Interest (Income)/Expense, Net

Interest income, net was $1.1 million for the three months ended March 31, 2023 and interest expense, net was $4.3 million for the three months ended March 31, 2022 . The net interest income for the three months ended March 31, 2023 was primarily due to an increase in interest income as a result of higher cash balances and an increase in the interest rates earned on such balances.

Other (Income)/Expense, Net

Other income, net was $4.8 million for the three months ended March 31, 2023 and other expense, net was $0.5 million for the three months ended March 31, 2022. The net other income in the current period was primarily related to a recovery on a previously written-off deposit as well as other income earned from non-core operations.

Income Tax Provision

The effective tax rate for the three months ended March 31, 2023 was 23.0%, compared to 23.4% for the same period in 2022. For the three months ended March 31, 2023 and 2022 the effective tax rate differed from the U.S. federal statutory income tax rate primarily due to state income taxes, non-deductible executive compensation, and special deductions and credits relating to homebuilding activities.

Net Income

Net income and diluted earnings per share for the three months ended March 31, 2023 was $191.1 million and $1.74, respectively. Net income and diluted earnings per share for the three months ended March 31, 2022 was $176.7 million and $1.44, respectively. The increases in net income and diluted earnings per share from the prior year were primarily attributable to higher gross margin, higher interest and other income, and lower general and administrative expenses.

EXTRACTED DATA.
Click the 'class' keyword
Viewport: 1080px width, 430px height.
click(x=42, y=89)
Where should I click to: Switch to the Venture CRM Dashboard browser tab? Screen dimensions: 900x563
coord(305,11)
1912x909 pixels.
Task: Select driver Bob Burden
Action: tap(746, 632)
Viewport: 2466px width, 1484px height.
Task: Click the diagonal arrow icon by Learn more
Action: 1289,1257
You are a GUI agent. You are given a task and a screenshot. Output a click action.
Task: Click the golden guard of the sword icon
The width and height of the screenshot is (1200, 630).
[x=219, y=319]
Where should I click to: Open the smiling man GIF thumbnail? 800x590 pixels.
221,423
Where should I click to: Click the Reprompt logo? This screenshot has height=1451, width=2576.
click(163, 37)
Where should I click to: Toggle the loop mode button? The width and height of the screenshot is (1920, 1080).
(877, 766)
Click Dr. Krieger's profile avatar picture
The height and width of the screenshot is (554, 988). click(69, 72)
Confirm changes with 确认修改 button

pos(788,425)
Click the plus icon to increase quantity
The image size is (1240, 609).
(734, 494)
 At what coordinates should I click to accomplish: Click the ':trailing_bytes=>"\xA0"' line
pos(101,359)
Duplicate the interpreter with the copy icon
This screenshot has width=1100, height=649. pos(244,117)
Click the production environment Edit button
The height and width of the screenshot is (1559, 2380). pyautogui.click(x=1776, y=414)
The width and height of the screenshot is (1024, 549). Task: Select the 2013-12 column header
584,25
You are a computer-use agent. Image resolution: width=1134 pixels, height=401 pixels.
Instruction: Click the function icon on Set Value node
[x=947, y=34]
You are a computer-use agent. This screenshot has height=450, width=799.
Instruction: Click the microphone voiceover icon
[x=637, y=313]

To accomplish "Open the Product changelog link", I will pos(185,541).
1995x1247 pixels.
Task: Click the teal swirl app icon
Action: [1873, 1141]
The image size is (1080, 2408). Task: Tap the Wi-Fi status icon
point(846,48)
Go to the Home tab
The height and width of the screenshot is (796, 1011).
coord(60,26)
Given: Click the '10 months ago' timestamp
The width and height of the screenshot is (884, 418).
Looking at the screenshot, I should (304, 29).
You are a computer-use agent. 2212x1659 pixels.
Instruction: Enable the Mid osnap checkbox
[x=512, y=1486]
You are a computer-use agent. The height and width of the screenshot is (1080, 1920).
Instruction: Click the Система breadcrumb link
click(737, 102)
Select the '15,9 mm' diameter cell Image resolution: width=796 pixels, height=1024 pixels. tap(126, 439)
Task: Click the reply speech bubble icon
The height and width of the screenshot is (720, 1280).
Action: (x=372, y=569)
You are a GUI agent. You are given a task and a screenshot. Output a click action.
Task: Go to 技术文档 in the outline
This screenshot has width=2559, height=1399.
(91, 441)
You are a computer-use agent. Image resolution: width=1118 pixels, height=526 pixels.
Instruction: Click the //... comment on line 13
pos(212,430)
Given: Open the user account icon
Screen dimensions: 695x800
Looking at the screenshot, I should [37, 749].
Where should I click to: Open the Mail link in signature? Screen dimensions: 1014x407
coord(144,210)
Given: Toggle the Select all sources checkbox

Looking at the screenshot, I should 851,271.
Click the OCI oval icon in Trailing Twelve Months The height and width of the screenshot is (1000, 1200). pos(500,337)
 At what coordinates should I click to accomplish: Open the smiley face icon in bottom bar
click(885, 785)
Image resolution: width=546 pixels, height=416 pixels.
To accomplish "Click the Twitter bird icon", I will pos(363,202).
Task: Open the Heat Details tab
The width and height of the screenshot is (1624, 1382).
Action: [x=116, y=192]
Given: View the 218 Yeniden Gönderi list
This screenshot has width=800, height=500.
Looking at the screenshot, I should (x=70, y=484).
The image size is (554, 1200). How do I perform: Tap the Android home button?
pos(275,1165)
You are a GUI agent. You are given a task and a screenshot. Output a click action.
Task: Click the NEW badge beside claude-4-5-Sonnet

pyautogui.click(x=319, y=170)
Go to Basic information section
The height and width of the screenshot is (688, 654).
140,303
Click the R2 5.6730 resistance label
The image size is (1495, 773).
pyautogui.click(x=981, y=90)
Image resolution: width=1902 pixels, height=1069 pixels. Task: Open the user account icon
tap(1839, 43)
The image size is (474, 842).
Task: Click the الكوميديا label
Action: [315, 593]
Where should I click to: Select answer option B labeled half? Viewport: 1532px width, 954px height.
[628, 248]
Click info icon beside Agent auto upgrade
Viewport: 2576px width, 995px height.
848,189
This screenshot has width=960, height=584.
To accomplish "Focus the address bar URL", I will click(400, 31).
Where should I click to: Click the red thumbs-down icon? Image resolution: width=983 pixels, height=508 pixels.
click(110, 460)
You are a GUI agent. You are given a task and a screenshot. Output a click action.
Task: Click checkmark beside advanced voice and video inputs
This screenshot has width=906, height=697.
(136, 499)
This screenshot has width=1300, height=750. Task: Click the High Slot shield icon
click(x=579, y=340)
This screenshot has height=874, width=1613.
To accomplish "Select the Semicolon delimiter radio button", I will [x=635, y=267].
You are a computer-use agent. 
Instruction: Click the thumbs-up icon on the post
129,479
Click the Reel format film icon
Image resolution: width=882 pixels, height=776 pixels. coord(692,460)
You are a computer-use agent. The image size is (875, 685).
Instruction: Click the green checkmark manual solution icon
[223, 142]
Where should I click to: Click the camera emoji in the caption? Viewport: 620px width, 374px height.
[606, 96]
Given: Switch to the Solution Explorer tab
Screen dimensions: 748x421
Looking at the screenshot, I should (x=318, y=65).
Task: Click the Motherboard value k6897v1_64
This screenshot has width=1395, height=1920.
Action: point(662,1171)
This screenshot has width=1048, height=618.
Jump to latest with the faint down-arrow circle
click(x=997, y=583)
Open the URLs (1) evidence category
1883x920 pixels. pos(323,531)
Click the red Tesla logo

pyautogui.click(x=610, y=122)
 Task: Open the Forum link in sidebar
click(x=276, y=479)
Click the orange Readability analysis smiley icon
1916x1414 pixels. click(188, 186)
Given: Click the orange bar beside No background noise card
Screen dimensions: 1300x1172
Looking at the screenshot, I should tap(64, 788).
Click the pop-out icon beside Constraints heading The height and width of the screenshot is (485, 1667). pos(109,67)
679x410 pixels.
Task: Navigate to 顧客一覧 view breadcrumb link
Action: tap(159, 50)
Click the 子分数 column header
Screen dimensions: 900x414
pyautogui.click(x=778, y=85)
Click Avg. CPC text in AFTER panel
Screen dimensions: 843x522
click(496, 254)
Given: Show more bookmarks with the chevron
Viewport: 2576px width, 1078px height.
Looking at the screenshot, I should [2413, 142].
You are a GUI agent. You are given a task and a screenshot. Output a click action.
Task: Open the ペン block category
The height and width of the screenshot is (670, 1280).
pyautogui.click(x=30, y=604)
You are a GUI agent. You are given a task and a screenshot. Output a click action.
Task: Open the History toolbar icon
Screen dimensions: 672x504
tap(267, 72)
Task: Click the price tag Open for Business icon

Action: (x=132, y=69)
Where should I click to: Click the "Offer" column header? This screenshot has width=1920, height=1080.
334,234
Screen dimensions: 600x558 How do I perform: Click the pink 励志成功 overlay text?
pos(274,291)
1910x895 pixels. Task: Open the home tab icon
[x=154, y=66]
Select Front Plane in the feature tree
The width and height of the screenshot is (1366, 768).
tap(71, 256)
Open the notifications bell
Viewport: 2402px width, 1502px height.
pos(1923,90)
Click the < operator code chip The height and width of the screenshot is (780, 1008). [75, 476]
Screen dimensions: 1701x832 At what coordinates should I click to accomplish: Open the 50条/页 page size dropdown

JOB 1. Using the financial results text, decide whether each statement agrees with it, answering yes or no and quoting the text's deciding words: (a) The effective tax rate for the three months ended March 31, 2023 was lower than for the same period in 2022. (b) Interest income, net for the three months ended March 31, 2023 was $4.3 million. (c) The net other income in the current period came mainly from a recovery on a previously written-off deposit and from other income earned from non-core operations.
JOB 2. According to the financial results text, what were diluted earnings per share for the three months ended March 31, 2022?

CORRECT RESPONSE 1.
(a) Yes: "The effective tax rate for the three months ended March 31, 2023 was 23.0%, compared to 23.4% for the same period in 2022."
(b) No: "Interest income, net was $1.1 million for the three months ended March 31, 2023"
(c) Yes: "The net other income in the current period was primarily related to a recovery on a previously written-off deposit as well as other income earned from non-core operations."

CORRECT RESPONSE 2. $1.44